Até há pouco tempo, Portugal era um dos poucos países da Europa que não tinha uma alternativa de tratamento de manutenção em primeira linha – o que se faz após a quimioterapia para manter e prolongar a eficácia do tratamento – para o cancro do ovário, financiada e disponível no Serviço Nacional de Saúde (SNS), também porque o Infarmed não considerava este cancro uma doença rara.
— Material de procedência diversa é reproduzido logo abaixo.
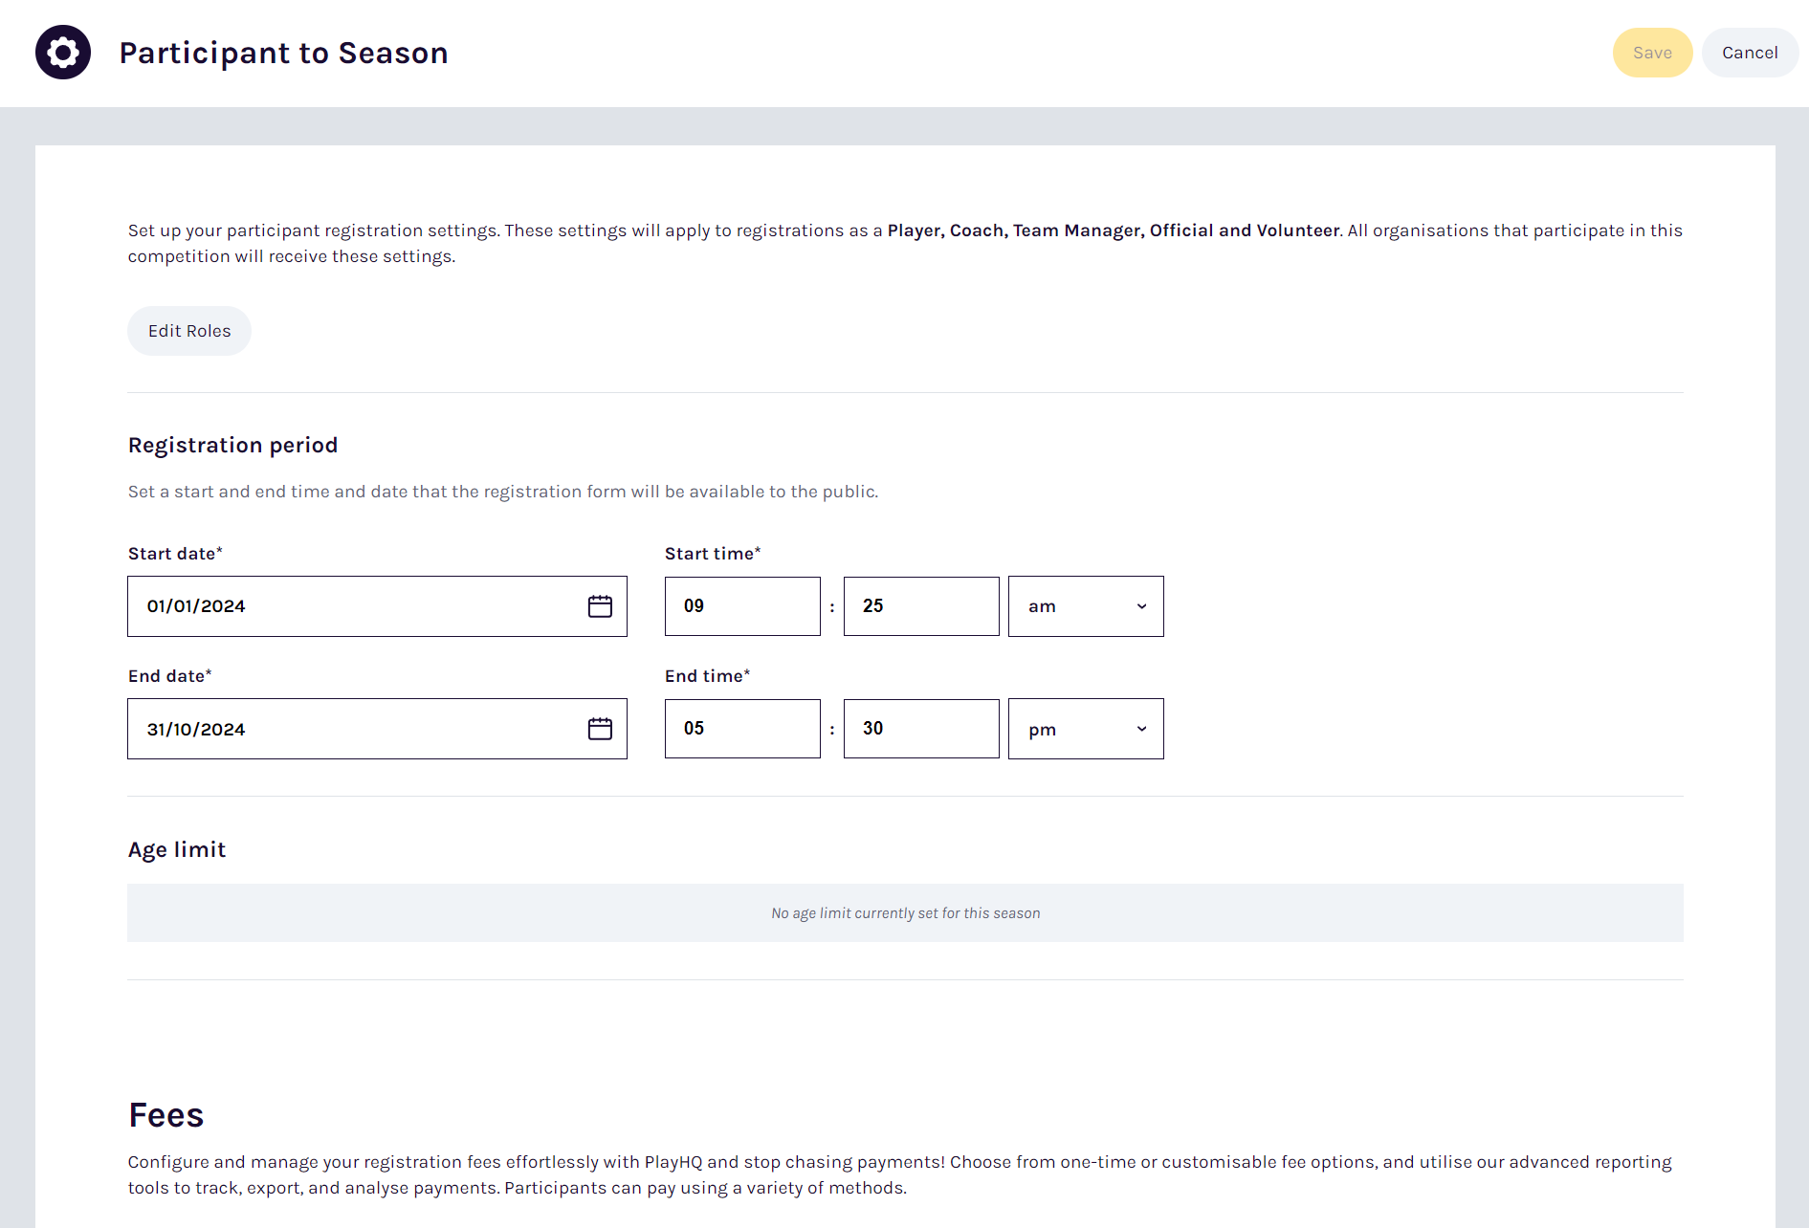Open the Edit Roles dialog
This screenshot has height=1228, width=1809.
[188, 330]

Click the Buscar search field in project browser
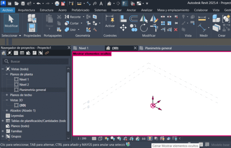35,61
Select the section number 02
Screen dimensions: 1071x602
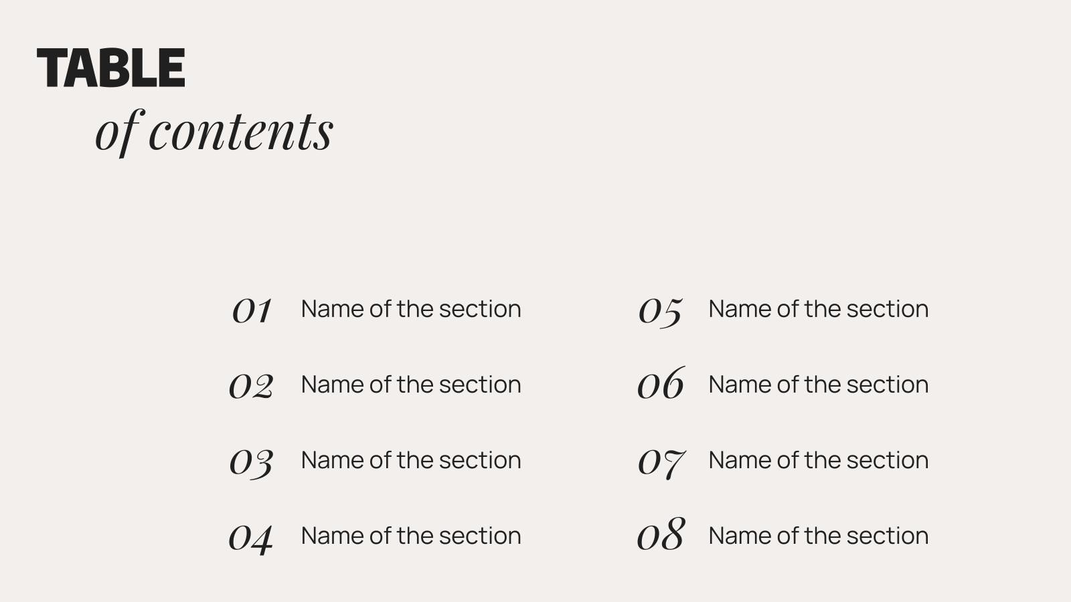251,386
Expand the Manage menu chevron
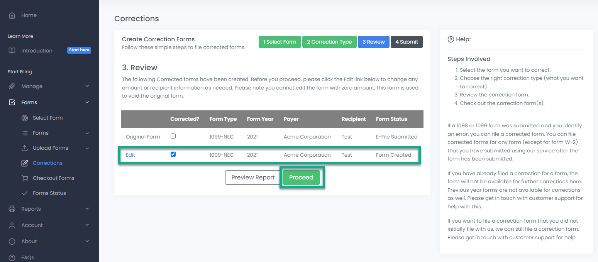Screen dimensions: 598x262 [x=87, y=86]
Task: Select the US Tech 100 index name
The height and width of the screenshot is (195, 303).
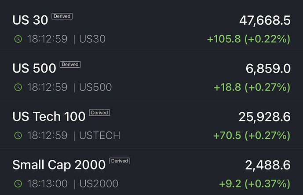Action: pyautogui.click(x=49, y=117)
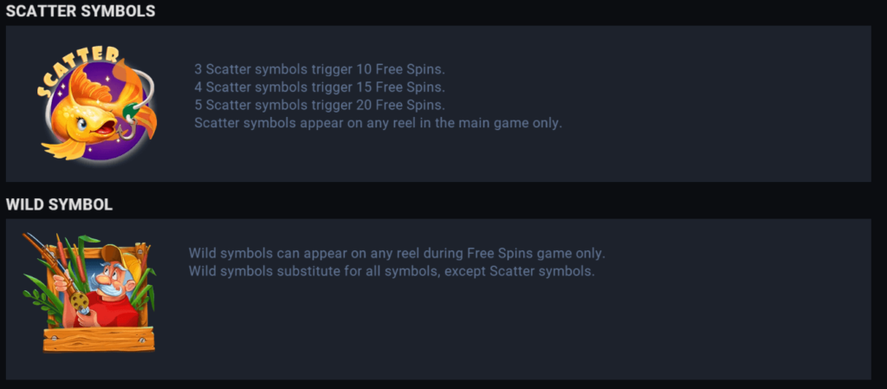Image resolution: width=887 pixels, height=389 pixels.
Task: Select the WILD SYMBOL heading
Action: tap(59, 205)
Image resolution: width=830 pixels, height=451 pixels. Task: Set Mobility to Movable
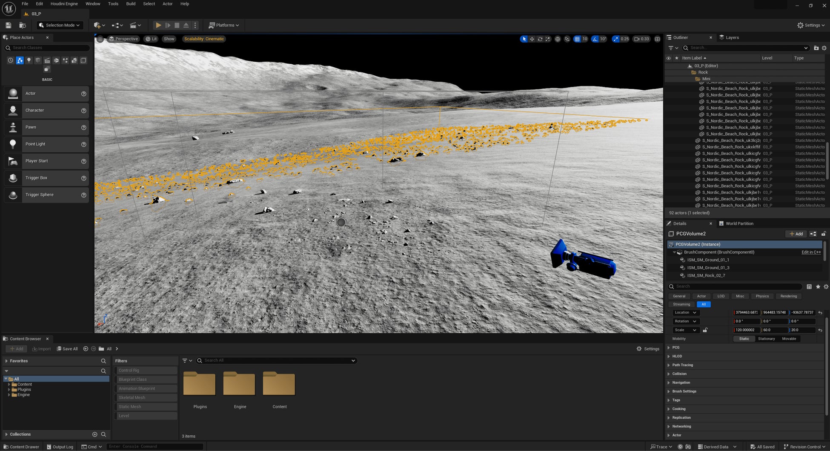tap(789, 339)
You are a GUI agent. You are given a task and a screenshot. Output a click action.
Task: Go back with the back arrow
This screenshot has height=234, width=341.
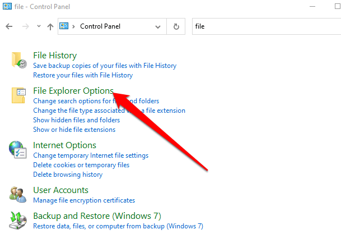pyautogui.click(x=9, y=26)
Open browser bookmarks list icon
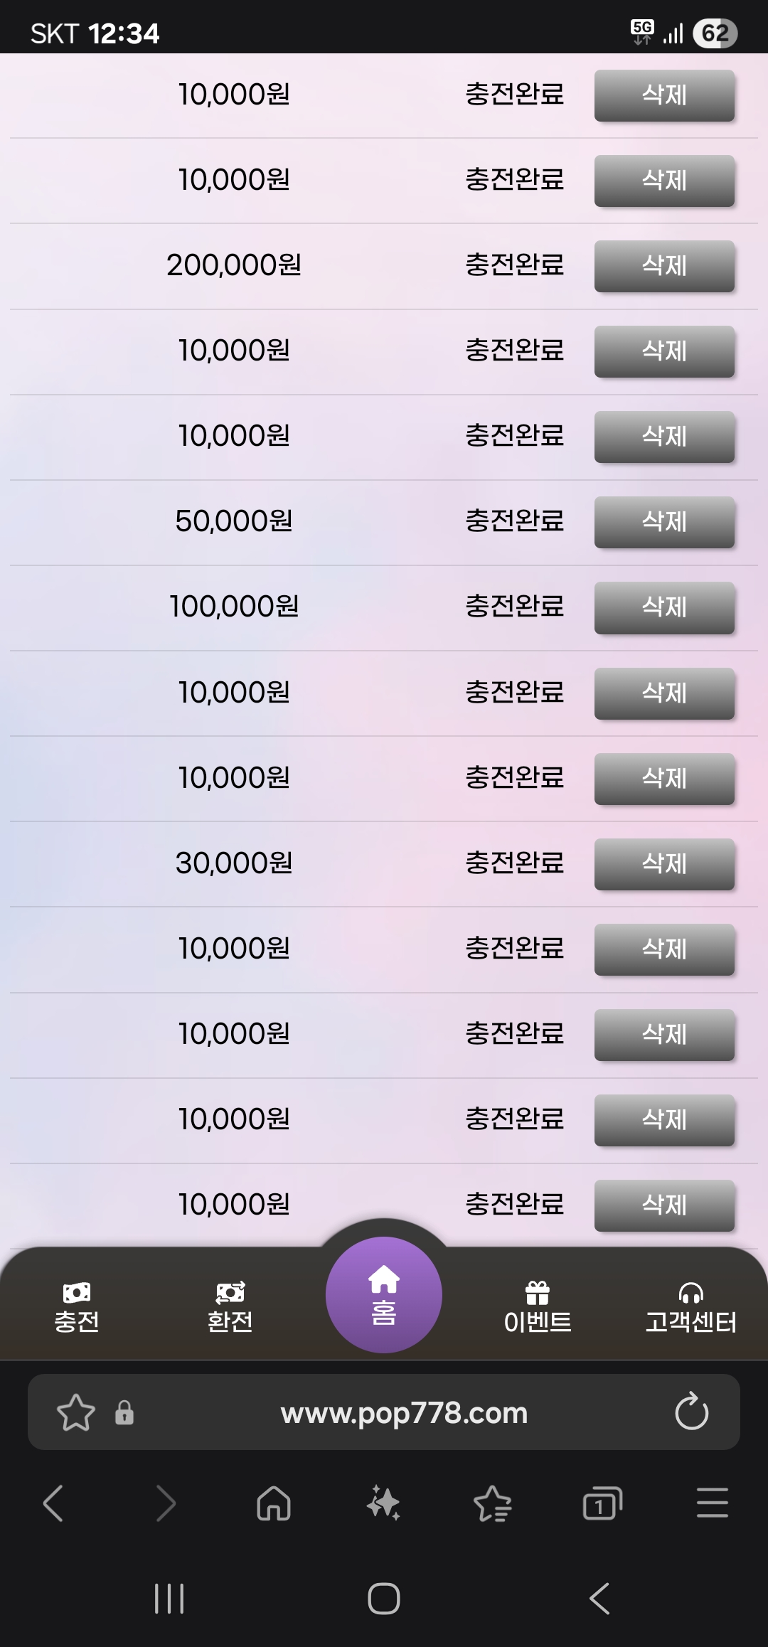 (x=492, y=1503)

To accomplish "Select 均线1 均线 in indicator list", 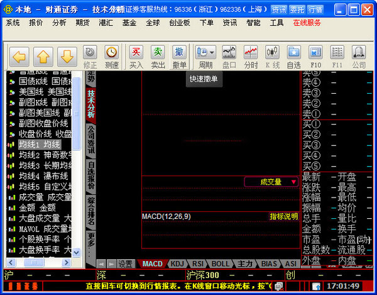I will point(39,144).
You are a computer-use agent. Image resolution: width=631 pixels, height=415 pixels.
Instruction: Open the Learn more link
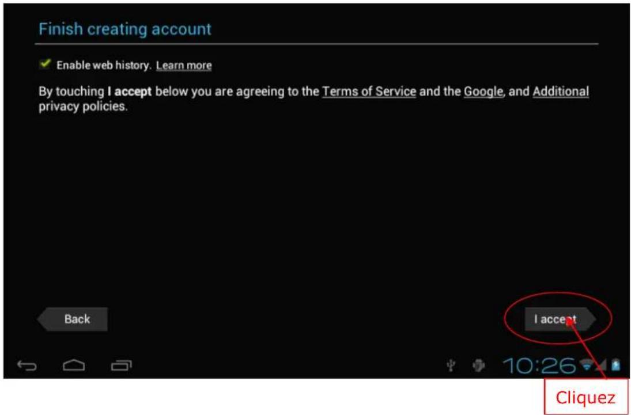pyautogui.click(x=184, y=66)
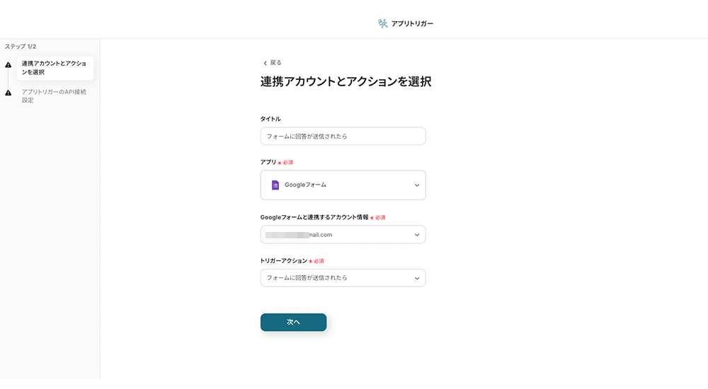708x389 pixels.
Task: Focus the タイトル text input field
Action: 343,136
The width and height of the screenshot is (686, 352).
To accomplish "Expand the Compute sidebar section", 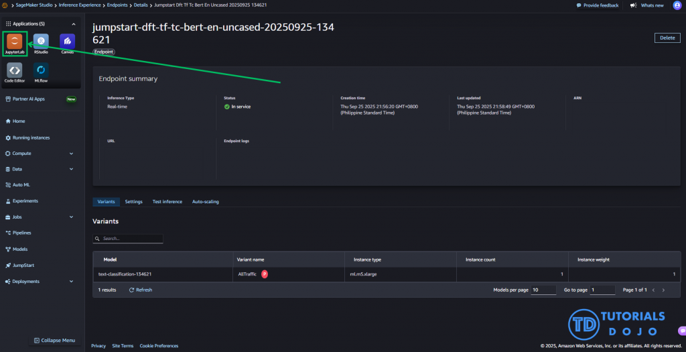I will (71, 154).
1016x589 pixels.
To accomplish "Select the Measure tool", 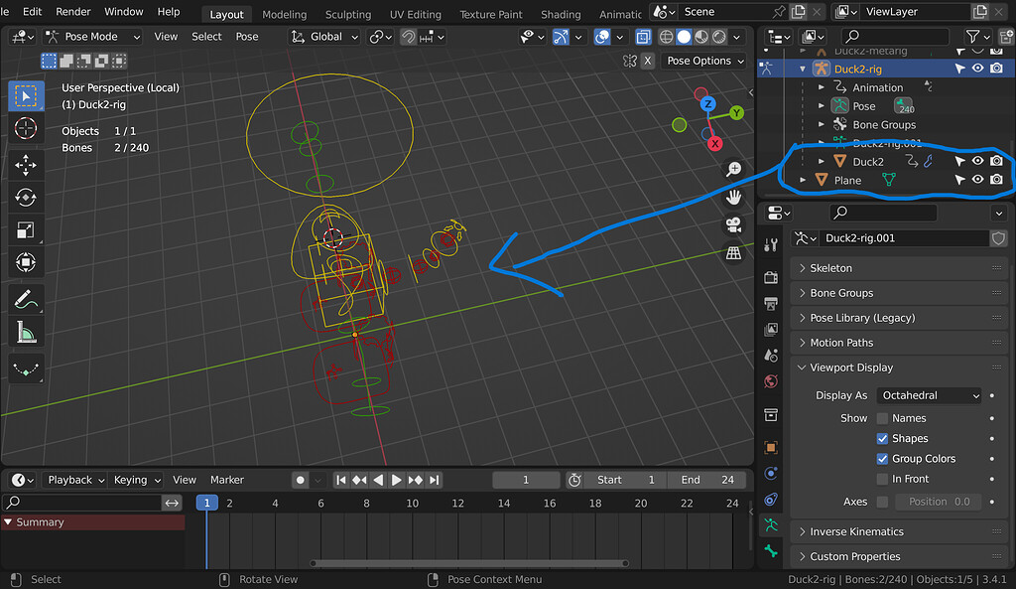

Neste momento, já existe essa opção para doentes de cancro do ovário com mutação (sBRCA ou gBRCA), que podem ter acesso a ela através de um programa de acesso precoce a medicamentos. Contudo, o SNS não disponibiliza o tratamento gratuitamente às doentes com este cancro sem a presença de mutação. Ou seja, nestes casos, apenas quem tem capacidade financeira pode ter acesso ao tratamento nos hospitais privados.
“Em Portugal, infelizmente, existe uma limitação relativamente ao acesso a outros tipos de tratamentos e medicamentos pela ausência de comparticipação pelo SNS”, afirma Cláudia Fraga, presidente do Movimento Cancro do Ovário e outros Cancros Ginecológicos (MOG), criado em dezembro de 2019. “Todas as doentes com todos os tipos de cancro do ovário deviam ter disponível uma alternativa de tratamento de manutenção de primeira linha, porque uma recidiva sai muito mais caro, a todos os níveis, e pode mesmo custar a vida”, acrescenta.
Desde janeiro que algumas doentes de cancro do ovário com mutação sBRCA ou gBRCA já têm acesso a um tratamento de manutenção em primeira linha. “Em relação aos inibidores da PARP, o benefício é mais expressivo nas doentes que têm mutação BRCA, mas não são apenas estas que beneficiam deste tratamento inovador. O tratamento de manutenção traz benefícios para todas as doentes, nomeadamente em sobrevivência e qualidade de vida”, garante ainda Cristiana Marques.
A iniquidade no acesso ao tratamento deste tipo de cancro é uma das lutas que a MOG pretende travar. “É fundamental que exista investimento ao nível do SNS para que o acesso a diferentes tipos de tratamento se torne universal. Ter doentes informadas e que possam questionar sobre outros tipos de tratamento poderia trazer a público uma maior consciencialização das desigualdades que se verificam”, defende Cláudia Fraga. E acrescenta. “Temos que ter oportunidade de entrar nos ensaios clínicos, que vão existindo, porque se um medicamento conseguir melhorar a qualidade de vida de uma doente, já valeu a pena”.
De acordo com um documento do IPO de Lisboa sobre o teste genético BRCA 1/2, na população geral, o risco de uma mulher ter cancro do ovário é cerca de 1 em cada 100 (1,3%). Aos 80 anos, o risco de desenvolver cancro do ovário é 40 vezes superior (44-49%) para as portadoras de variantes BRCA1 e cerca de 15 a 20 vezes superior (17-21%) para as portadoras de variantes BRCA2. Não existe um registo nacional do número de casos de cancro do ovário por ano, mas a estimativa é que tenham sido diagnosticados cerca de 560 novos casos em 2020.